“No one in our country should fear who they are,” said event organizer Gina Ortiz-Jones, who ran for political office in 2019 against Republican nominee Tony Gonzales.
Ortiz-Jones is an Air Force veteran who has Filipino ancestry on her mother’s side.
She calls the attacks on the Asian community – such as this week's Atlanta shootings that left six women of Asian descent dead – unamerican.
“I’ll be honest, my gut reaction when I see that is that could be my mom, that could be a family member, that could be a friend and it’s fearful, it’s scary and we are better than that as a country,” she said.
Rallying together, signs in hand, the vigil to Stop Asian Hate comes during a time where the coronavirus has been used as a pedestal for some to act out in violent ways. From San Antonio to San Francisco to Atlanta, there has been an increase in racist, sometimes violent acts against the Asian American community.
It’s an issue catching the attention of people from all backgrounds, including Rabbi Marina Yergin.
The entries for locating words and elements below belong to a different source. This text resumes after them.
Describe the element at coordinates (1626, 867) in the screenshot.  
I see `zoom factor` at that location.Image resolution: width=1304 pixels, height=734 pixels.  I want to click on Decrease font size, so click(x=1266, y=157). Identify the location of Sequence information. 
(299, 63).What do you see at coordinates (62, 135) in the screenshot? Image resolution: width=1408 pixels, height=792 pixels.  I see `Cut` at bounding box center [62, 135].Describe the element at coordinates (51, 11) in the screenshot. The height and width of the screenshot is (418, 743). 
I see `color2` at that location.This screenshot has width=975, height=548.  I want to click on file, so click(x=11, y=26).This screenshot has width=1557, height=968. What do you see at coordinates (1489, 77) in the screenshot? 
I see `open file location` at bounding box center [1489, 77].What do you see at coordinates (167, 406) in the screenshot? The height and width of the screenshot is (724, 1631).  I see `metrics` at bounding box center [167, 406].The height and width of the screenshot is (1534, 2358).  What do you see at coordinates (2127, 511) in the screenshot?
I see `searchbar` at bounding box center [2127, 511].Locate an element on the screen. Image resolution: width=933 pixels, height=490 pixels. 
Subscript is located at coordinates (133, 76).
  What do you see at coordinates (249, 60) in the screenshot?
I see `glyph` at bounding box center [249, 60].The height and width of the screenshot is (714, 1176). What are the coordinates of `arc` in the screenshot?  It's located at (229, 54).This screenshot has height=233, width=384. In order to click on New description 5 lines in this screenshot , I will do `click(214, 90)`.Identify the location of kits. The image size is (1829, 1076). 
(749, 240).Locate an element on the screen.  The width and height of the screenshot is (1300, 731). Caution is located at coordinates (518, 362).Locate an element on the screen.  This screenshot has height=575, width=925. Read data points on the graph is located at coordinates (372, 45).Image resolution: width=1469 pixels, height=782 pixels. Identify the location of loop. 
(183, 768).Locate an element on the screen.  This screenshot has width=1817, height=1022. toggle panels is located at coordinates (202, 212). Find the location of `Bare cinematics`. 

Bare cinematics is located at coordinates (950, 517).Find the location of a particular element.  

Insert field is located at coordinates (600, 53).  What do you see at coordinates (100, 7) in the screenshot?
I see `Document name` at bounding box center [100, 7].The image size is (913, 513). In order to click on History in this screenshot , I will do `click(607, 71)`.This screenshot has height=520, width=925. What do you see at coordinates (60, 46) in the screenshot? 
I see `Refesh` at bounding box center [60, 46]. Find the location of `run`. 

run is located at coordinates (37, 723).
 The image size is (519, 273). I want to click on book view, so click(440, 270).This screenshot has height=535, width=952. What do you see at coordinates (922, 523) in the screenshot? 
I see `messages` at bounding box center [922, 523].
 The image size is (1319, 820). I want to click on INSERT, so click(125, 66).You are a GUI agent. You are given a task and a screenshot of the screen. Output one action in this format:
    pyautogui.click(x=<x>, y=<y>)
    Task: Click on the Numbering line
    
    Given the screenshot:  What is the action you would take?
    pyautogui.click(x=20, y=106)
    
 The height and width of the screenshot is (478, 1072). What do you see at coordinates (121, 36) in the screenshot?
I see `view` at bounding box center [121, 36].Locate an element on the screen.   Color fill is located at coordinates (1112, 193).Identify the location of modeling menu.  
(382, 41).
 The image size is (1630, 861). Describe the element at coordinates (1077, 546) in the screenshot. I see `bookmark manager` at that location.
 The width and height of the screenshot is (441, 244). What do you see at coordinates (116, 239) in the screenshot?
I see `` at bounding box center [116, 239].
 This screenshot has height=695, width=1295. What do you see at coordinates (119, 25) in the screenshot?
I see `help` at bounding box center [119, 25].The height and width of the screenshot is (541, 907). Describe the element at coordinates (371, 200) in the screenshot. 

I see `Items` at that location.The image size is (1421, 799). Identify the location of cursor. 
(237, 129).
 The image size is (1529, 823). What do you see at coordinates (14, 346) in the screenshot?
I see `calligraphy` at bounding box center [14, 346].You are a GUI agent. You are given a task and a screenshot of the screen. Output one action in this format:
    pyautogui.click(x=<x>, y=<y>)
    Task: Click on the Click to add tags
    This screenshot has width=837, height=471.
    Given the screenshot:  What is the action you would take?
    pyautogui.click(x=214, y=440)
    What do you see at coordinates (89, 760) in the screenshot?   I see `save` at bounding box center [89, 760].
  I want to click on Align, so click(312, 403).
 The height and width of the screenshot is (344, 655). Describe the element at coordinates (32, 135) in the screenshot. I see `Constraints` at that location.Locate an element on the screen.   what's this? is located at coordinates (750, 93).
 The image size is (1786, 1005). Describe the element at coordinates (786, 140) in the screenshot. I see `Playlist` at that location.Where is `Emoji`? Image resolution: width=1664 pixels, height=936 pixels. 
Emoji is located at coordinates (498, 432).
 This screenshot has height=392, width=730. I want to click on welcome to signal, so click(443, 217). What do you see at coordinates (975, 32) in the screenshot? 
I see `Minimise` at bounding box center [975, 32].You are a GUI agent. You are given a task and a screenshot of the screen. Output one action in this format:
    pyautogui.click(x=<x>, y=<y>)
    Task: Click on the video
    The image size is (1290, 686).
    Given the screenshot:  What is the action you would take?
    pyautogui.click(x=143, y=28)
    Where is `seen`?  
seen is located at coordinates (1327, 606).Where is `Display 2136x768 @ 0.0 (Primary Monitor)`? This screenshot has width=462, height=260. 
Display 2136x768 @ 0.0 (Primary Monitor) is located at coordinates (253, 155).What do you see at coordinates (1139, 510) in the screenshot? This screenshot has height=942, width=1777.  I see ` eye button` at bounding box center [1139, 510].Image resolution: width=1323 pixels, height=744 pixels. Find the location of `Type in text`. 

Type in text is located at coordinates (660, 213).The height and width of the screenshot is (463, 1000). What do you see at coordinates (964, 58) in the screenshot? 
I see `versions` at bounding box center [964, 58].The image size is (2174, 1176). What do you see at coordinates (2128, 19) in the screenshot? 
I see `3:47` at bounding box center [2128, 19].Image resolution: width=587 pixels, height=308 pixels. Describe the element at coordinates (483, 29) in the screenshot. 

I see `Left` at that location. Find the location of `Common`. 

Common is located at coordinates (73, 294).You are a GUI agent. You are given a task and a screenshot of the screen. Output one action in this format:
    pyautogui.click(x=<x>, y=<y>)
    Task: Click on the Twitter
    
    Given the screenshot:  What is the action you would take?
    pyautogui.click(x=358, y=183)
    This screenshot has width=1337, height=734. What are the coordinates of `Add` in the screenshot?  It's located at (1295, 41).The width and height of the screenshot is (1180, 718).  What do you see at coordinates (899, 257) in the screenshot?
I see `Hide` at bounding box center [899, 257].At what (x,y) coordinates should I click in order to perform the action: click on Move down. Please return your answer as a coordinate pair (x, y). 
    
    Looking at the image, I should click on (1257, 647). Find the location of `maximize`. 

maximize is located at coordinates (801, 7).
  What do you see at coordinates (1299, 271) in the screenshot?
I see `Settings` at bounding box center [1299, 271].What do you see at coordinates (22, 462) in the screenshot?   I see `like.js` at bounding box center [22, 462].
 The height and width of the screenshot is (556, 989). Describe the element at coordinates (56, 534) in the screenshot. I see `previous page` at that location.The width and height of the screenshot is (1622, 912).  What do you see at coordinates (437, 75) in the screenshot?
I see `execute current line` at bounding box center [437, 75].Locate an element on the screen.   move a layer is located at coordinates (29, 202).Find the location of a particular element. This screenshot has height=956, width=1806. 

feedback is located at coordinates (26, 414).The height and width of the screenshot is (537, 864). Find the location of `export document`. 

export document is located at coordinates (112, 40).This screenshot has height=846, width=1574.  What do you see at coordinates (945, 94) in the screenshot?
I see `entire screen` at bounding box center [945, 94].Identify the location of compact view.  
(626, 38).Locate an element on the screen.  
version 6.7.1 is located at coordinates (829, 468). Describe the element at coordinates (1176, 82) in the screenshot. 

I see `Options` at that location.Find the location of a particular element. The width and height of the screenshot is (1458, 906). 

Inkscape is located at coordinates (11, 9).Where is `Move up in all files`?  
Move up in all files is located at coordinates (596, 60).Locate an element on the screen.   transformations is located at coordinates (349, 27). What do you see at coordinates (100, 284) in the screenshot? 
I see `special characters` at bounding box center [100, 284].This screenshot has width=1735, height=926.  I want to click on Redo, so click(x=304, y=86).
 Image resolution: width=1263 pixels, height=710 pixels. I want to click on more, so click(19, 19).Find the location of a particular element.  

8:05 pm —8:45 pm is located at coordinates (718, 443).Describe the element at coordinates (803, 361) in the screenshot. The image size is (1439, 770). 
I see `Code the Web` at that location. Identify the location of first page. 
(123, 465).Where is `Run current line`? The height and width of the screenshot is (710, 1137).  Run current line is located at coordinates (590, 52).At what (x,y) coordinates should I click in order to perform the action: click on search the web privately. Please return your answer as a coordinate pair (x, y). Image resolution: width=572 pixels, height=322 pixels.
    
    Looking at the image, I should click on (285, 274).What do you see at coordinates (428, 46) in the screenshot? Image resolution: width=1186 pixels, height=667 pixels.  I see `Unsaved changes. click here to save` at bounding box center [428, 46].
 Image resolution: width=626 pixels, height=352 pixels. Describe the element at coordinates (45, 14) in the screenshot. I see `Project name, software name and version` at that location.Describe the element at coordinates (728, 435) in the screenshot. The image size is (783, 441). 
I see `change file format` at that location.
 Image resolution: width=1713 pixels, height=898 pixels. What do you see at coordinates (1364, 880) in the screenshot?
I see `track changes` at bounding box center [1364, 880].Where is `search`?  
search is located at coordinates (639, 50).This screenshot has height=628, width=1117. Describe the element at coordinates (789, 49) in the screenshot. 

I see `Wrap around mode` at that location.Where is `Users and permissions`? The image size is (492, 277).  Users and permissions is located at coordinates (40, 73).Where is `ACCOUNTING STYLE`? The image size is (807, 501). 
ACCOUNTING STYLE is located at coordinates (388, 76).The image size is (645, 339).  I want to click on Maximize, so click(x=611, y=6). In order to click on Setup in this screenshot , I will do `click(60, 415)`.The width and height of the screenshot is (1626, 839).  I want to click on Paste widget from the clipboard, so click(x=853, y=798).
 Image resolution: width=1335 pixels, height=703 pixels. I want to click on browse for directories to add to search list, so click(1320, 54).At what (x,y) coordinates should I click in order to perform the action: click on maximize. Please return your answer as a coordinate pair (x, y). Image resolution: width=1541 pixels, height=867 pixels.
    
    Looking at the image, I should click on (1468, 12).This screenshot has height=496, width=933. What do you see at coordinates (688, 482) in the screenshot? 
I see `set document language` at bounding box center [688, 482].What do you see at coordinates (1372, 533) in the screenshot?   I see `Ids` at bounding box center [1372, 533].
But she’s remaining faithful in humanity.
“Disgusted, frustrated, confused. I don’t understand why this needs to keep happening,” Yergin said. "The thing that I keep going back to is, we need more human decency. It’s important to remember we’re all created within the image of God no matter what we look like, and that that’s what we’re here to support.”
Ortiz-Jones encourages people to patronize local Asian American businesses to show their support.